* _ИСХОДНЫЙ ТЕКСТ_:

+===+

Начнет наш поэтический фестиваль - гостья АЧ, известный поэт русской Америки Ирина Машинская, которая вместе с коллегами подготовила грандиозную англоязычную антологию русской поэзии, вышедшую только что в свет.

Ирина, прежде всего я попрошу вас представить эту антологию.

Ирина Машинская: Антология называется The Penguin Book of Russian Poetry она выпущена издательством «Пенгвин классикс». Ее составители и соредакторы Роберт Чандлер, Борис Дралюк и я.

Александр Генис: Антология — это страшно важная вещь. По моим представлениям, антология — естественная форма существования для национальной поэзии, потому что она позволяет в одном томе собрать все лучшее, что создано поэтами этой страны, этого языка. То есть это - огромная ответственность. Каковы были принципы составления, и какое место она занимает в историческом контексте - что было до этого.

Ирина Машинская: Начнем с конца: что было до этого. До этого было очень немного в этом отношении. Была небольшая двуязычная книжка Дмитрия Оболенского, вышедшая в 1970-х годах, причем там русские стихи переводились прозой. Была известная антология Евтушенко - поэзия ХХ века — это громадный том. И была очень небольшая книжечка, собранная Бродским, в переводах Элана Майерса — это был XIX век. Таким образом, наша антология — это первая антология такого хронологического спектра, но главное - с такой пристальностью относящаяся к английским текстам, к их качеству как самостоятельным стихотворениям на английском языке.

+===+

* _ЗАДАНИЕ_:
Кто составил антологию, о которой идет речь в интервью об антологии русской поэзии? Листинг здесь не понадобится.

* _ФРАГМЕНТ ДАННЫХ_:
+===+

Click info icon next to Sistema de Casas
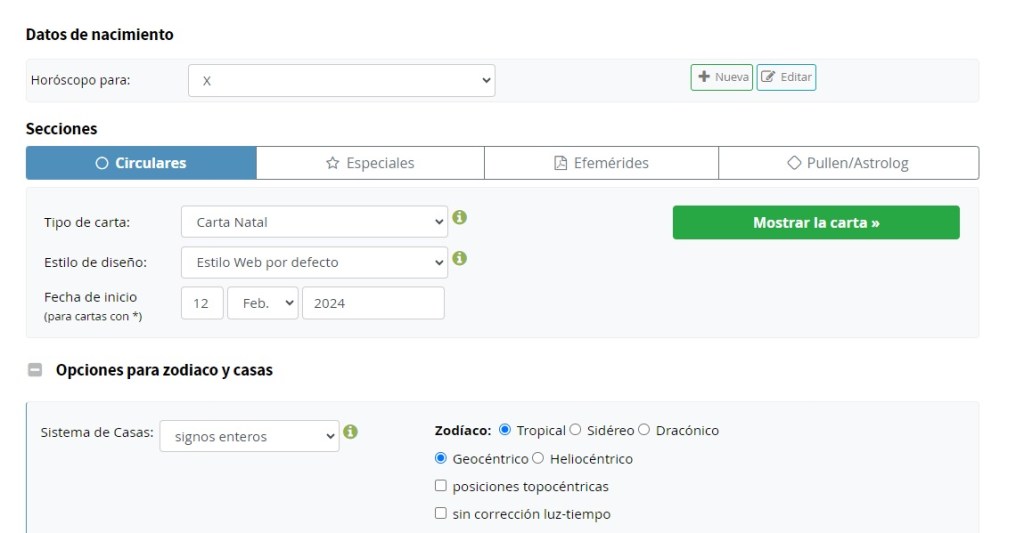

+===+

* _РЕЗУЛЬТАТ_:
Роберт Чандлер, Борис Дралюк и Ирина Машинская.